AIA v1 defines two data types: JSON and binary stream. Each AIA-specific MQTT topic uses one or the other of these data types.

JSON

Topics that use the JSON data type publish messages consisting of the common header followed by an AIA-encrypted JSON string.

A JSON string is an ASCII-encoded string consisting of a single JSON object. Individual capability interfaces and the capability asserion mechanism define the JSON messages.

The size of the JSON messages will vary by topic: Some topics may approach the 128-KB limit for MQTT messages, while others may remain significantly beneath it.

A single JSON object should never be split across multiple messages. In addition, only one JSON object is permitted per message. Multiple objects in a single message or an incomplete JSON object will be treated as errors.

The documentation for JSON messages describes the value types of all fields. These include object, list, boolean, string, and long. Unless otherwise noted, "long" is a 64-bit unsigned integer, represented as a JSON number.
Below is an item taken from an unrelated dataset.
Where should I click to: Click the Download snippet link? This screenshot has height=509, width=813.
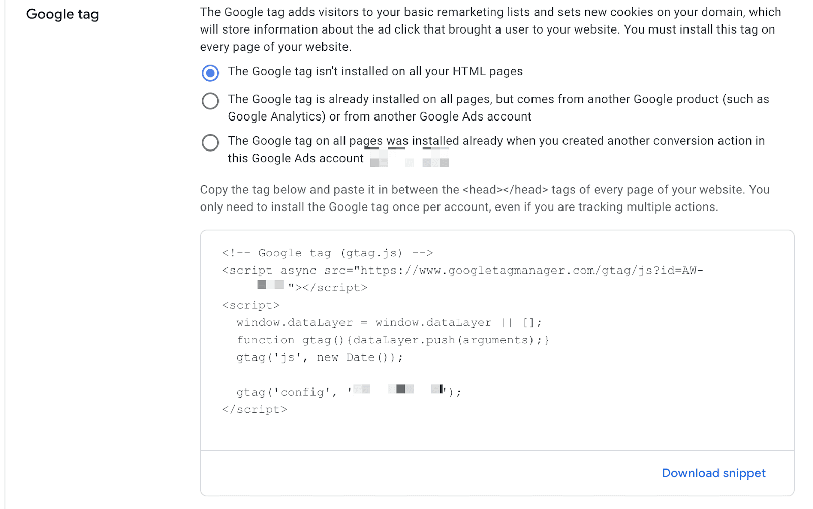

In AIA v1, there is one exception to messages being AIA-encrypted. Connection management messages, which use the fromclient and fromservice MQTT topics under the connection topic, do not use AIA encryption, but are still secured with TLS. Consequently, connection messages are not preceded by the common header.

Binary Stream

Topics used for binary stream messages publish messages consisting of the common header, followed by a binary stream header, followed by a binary data payload. Some binary stream types may reserve their own "header" bytes for additional metadata about the substantive payload.
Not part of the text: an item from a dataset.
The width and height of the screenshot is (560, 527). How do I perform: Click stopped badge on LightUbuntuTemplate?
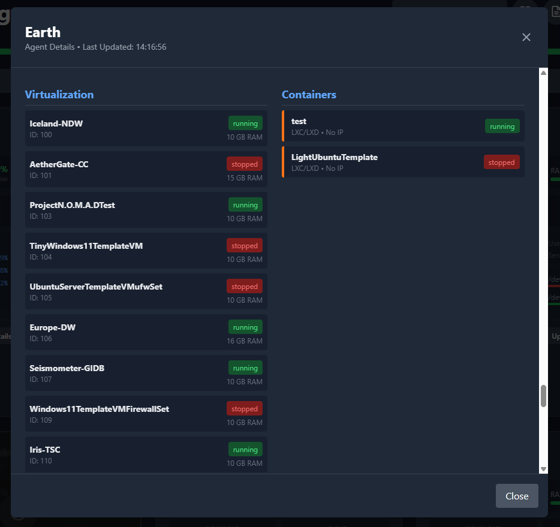(501, 162)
Component Byte Offset Size (Bytes) Name Description
Binary Stream Header 0 4 length The length in bytes of the data in this binary stream message, including only the audio stream header and payload. (The common header and binary stream header should not be included.)
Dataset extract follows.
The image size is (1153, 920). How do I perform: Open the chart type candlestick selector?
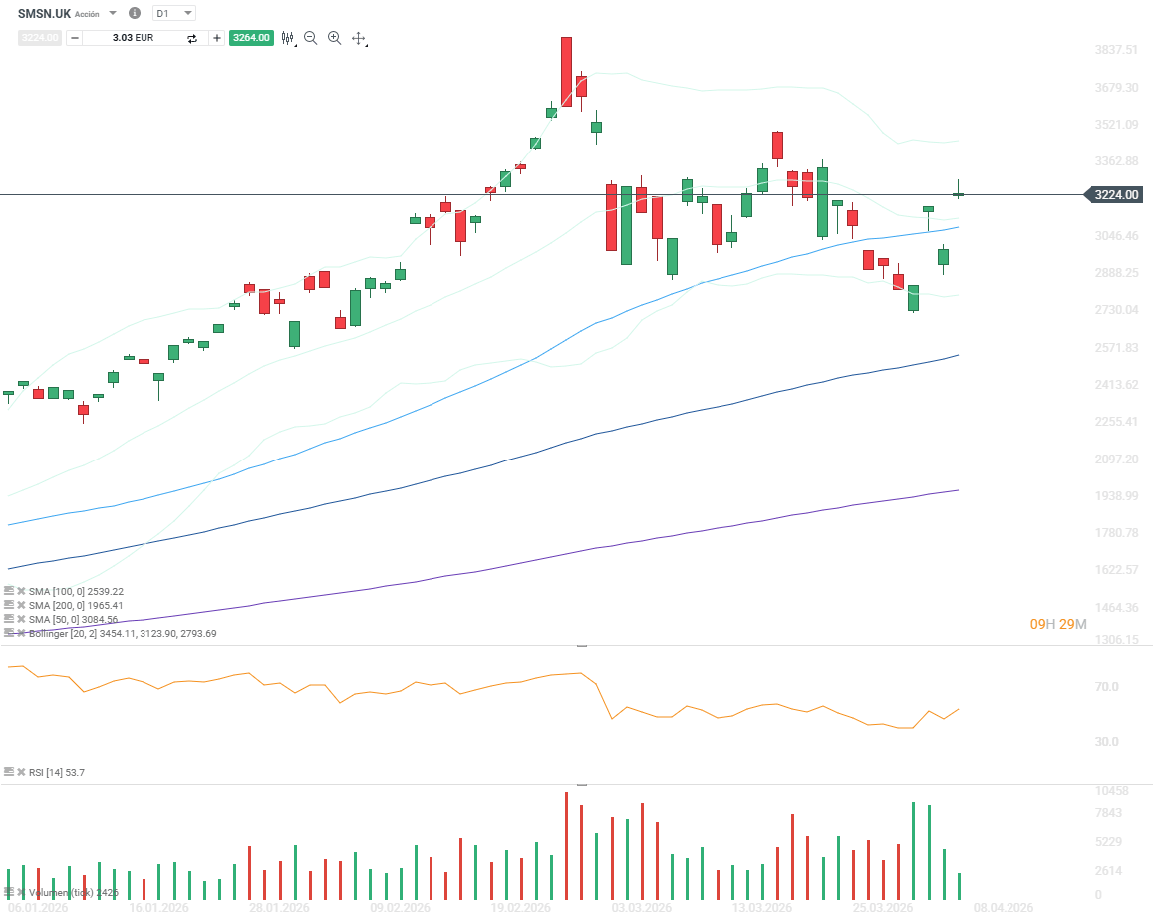coord(288,38)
This field is an unsigned 32-bit integer stored in little-endian byte order.
4 1 type The type of the binary stream message.

Possible values are determined by the capability interface that defines the message.

For example, on the speaker topic in the Speaker capability, 0 signifies that the message contains audio to be played, while 1 signifies an audio marker.
5 1 count The 0-indexed number of data chunks in this message, as further specified in each capability interface.

Possible Values: 0-255, signifying the number of chunks in the message (1-256, respectively).
6 2 reserved These bytes are reserved for alignment and backward-compatible future use. They will be set to binary 0s.
Binary Data Payload 8 0 data The binary data defined by the type. This payload may define its own sub-header and sub-payload fields, such as the Audio Data type in the Speaker and Microphone capabilities.

See a full MQTT payload structure example on the speaker topic.

Getting Started: First Boot

  1. The device needs to set its clock to an accurate time before establishing any TLS connection. (Both registration and AWS IoT require TLS encryption for messages.) This may be done by performing an NTP query.
  2. The device must be able to perform an OTA update before completing registration successfully. This may be implemented by connecting to AWS IoT initially to check for an OTA update, disconnecting, then proceeding with registration. Alternatively, the device may attempt to register, and if registration fails, connect to AWS IoT to check for an OTA update, then retry registration.
  3. After registration, the device must connect to AIA.
  4. The device must assert support for the capabilities it implements.
  5. The device may then begin exchanging messages with AIA on any topics required by its supported capabilities.

Note: The device is not required to have more than one network connection open at a time. It may connect to the registration endpoint, disconnect, and then connect to AWS IoT.